Re: Infinite Loops and Explicit Exits

From: Peter Lacey (lacey_at_mb.sympatico.ca)
Date: 10/31/04


Date: Sun, 31 Oct 2004 14:47:55 -0600

Rick Smith wrote:
>

>
> I recognize the truth in what you say; but until WG4 takes
> an overt step to deprecate PERFORM ... THRU,
> multiple paragraph sections, and GO TO; such as by
> make these archaic, then what I have said remains valid
> for standard COBOL.
>
> When I discuss standard COBOL, my intent is noble;
> that is, I try to rise above the petty; but, in my own use
> of COBOL, I embrace the petty. Mr Plinston, you are
> preaching to the wrong person.

When I see posts like this, it seems to me that the purpose is to force
the elimination a style of programming (which is perfectly valid,
productive, and reliable) in favour of one which the author of the post
prefers. The ostensible reason is to eliminate errors which can be
caused by the misuse of the statements involved. Why not then eliminate
every verb which can be misused? Consider the COMPUTE verb: if somebody
accidentally uses a "+" instead of a "-", or enters 3.15 instead of 3.14
in his computation - dreadful possibly even catastrophic results can
occur. Get rid of the thing!!!

My example is facetious, of course, but my point remains valid. There
are very few verbs in the Cobol canon which can't be misused. Seems to
me that the argument ought to be applied everywhere.
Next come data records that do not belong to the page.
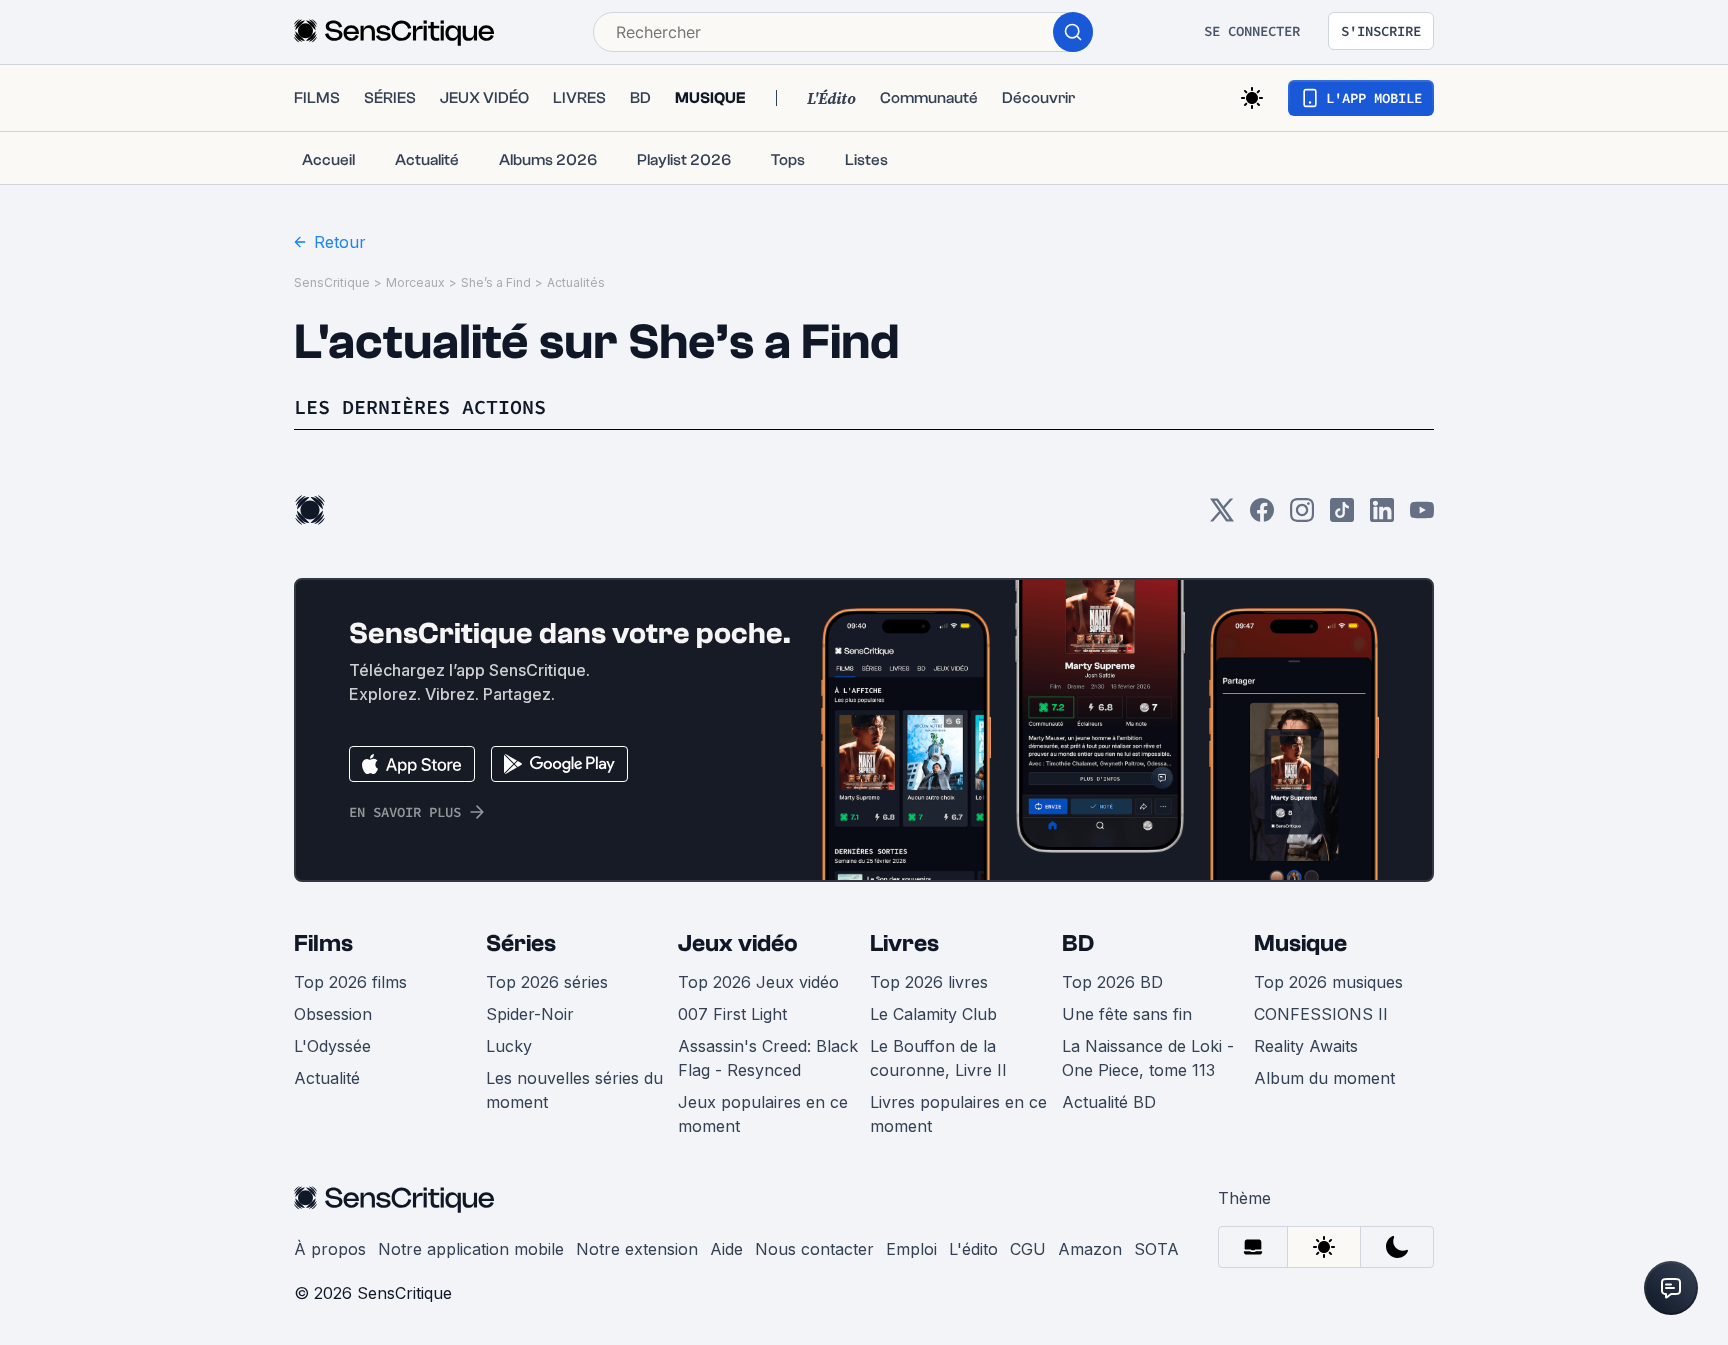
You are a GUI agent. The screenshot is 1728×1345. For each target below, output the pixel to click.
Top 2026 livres (929, 982)
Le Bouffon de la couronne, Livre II (938, 1058)
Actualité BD (1109, 1102)
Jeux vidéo (738, 943)
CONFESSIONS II (1321, 1014)
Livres (904, 943)
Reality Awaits (1306, 1046)
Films (323, 943)
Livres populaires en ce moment (958, 1114)
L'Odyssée (332, 1046)
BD (1078, 943)
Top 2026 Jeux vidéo (758, 982)
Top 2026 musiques (1328, 982)
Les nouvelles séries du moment (574, 1090)
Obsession (333, 1014)
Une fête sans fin (1127, 1014)
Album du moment (1324, 1078)
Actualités (576, 282)
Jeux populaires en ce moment (763, 1114)
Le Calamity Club (933, 1014)
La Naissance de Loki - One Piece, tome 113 (1148, 1058)
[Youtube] (1422, 516)
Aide (726, 1249)
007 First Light (732, 1014)
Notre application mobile (471, 1249)
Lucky (509, 1046)
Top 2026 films (350, 982)
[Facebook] (1262, 516)
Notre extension (637, 1249)
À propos (330, 1249)
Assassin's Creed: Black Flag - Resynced (768, 1058)
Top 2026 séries (547, 982)
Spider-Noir (530, 1014)
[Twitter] (1222, 516)
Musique (1300, 943)
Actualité (327, 1078)
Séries (521, 943)
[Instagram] (1302, 516)
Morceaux (415, 282)
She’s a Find (496, 282)
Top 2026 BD (1112, 982)
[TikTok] (1342, 516)
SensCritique (332, 282)
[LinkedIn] (1382, 516)
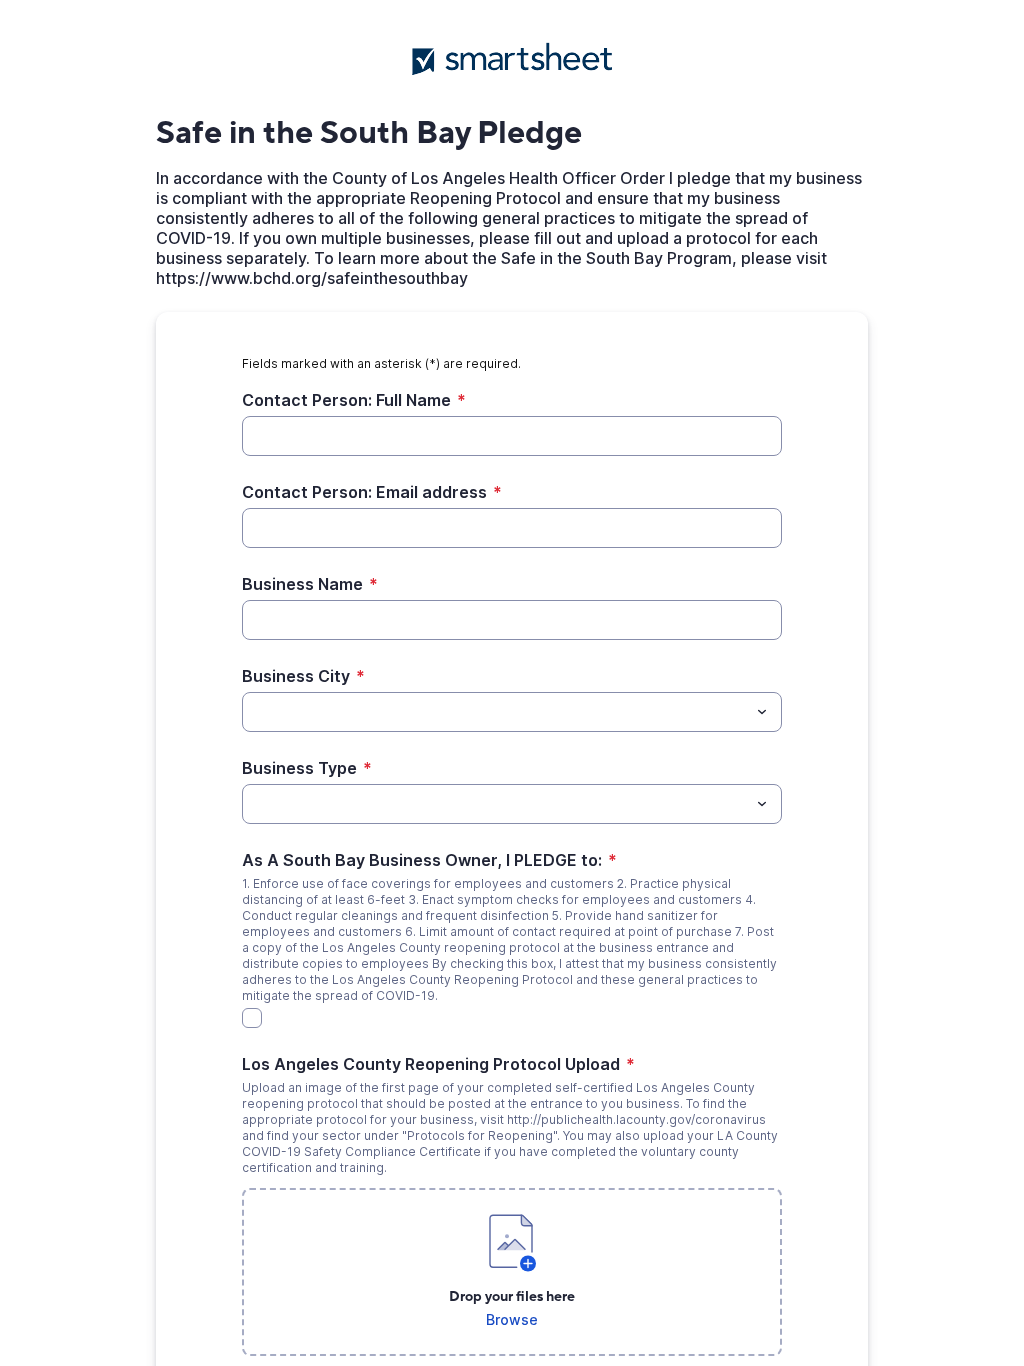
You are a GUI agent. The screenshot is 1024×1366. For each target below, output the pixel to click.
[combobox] (512, 712)
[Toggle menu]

The misuse of GOTO's only applies during the debugging and testing
phase, anyway. It isn't as if a GOTO will suddenly misbehave after
years of laying in wait. If a situation hasn't been anticipated by the
programmer after the same years and the program misfunctions as a
result, it's a design fault, not the fault of the verb in question.

I agree: Djikstra and his acolytes have done us a dubious service.